* 任务要求:
将下方谈《贰时代》一书的短文中，从“这是我在闲翻了潘采夫著的《贰”往下直到“的,褒贬的意思很容易看得懂。”的这段文字，一字不差地重新录入。

* 网页摘录:
鸡毛掸子和绵里针
文/欧阳奋强
这年月,假的都跟真的似的。真相,却往往看起来挺假。这是怎样一个变化多端的年月呢,信息爆炸混淆视听,高尚丑恶杂芜并生。难以辨识的程度,远比狄更斯说的“这是最好的年代,也是最坏的年代”的还要复杂,真是让文豪袖手,百姓跳脚。既然如此,所以看不懂也是正常的。虽然如此,我们这个时代的知识分子们仍然在孜孜不倦地定义着、注释着、记录着、试图解答着什么。在我看来,面对如此复杂的情况,想要细致的描述反而不如笼统的概括要准确。倒不如像这本书里说的一样,万语千言汇成一个字:“贰”。
这是我在闲翻了潘采夫著的《贰时代》后的一点胡思乱想。一般名字叫某某时代的书,作者往往都藏着很大的企图心,但这本书是个例外,因为书名前面的定语:“贰”,似乎就此定下只是调侃的调子。“贰”在北方话里是个常用的词,形容某人某事不着调,有点贬义。我仔细想了一下,四川话里好像也这么说,如某某很贰啊,只是用的少而已。在网络时代这个词的含义被扩而大之,贬义的成分少了一些,骂人的时候可以用,有时候也用来自嘲。这本书里,就是用自嘲式的语气去嘲人的。我先混不吝了,说你两句你能怎么样。当然也不都是嘲人的,褒贬的意思很容易看得懂。

截图与页面的定位记录:
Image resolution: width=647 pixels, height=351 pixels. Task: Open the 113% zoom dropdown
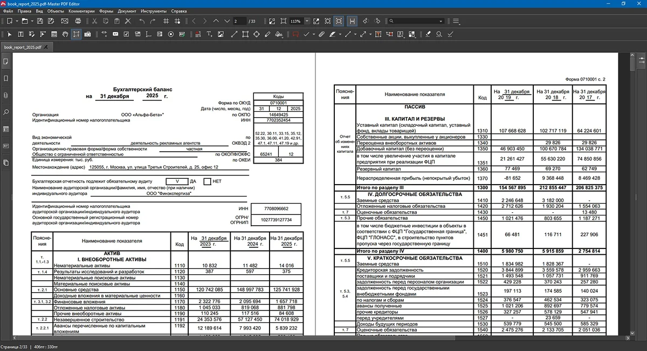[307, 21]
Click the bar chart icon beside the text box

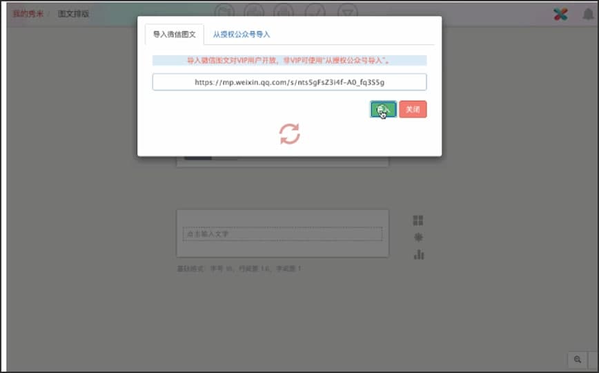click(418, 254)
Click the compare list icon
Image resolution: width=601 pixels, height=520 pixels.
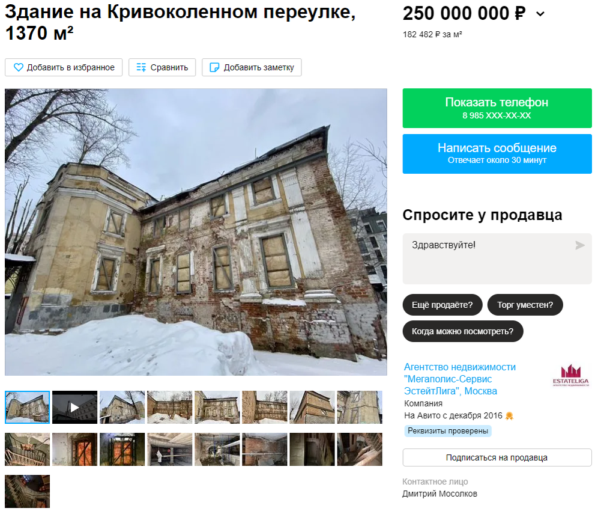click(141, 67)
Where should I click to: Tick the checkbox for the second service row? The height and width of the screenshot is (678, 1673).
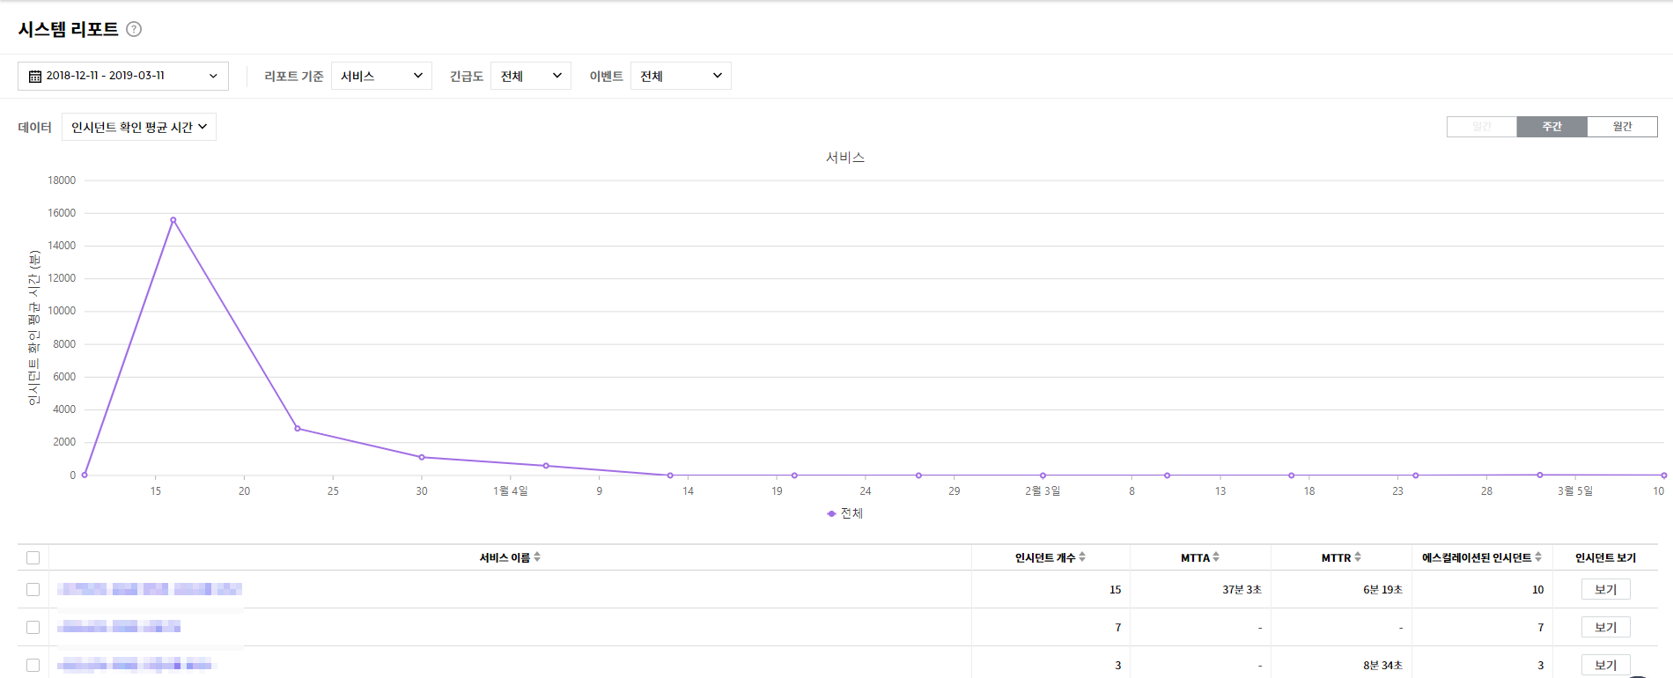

* 本题结果:
这是我在闲翻了潘采夫著的《贰时代》后的一点胡思乱想。一般名字叫某某时代的书,作者往往都藏着很大的企图心,但这本书是个例外,因为书名前面的定语:“贰”,似乎就此定下只是调侃的调子。“贰”在北方话里是个常用的词,形容某人某事不着调,有点贬义。我仔细想了一下,四川话里好像也这么说,如某某很贰啊,只是用的少而已。在网络时代这个词的含义被扩而大之,贬义的成分少了一些,骂人的时候可以用,有时候也用来自嘲。这本书里,就是用自嘲式的语气去嘲人的。我先混不吝了,说你两句你能怎么样。当然也不都是嘲人的,褒贬的意思很容易看得懂。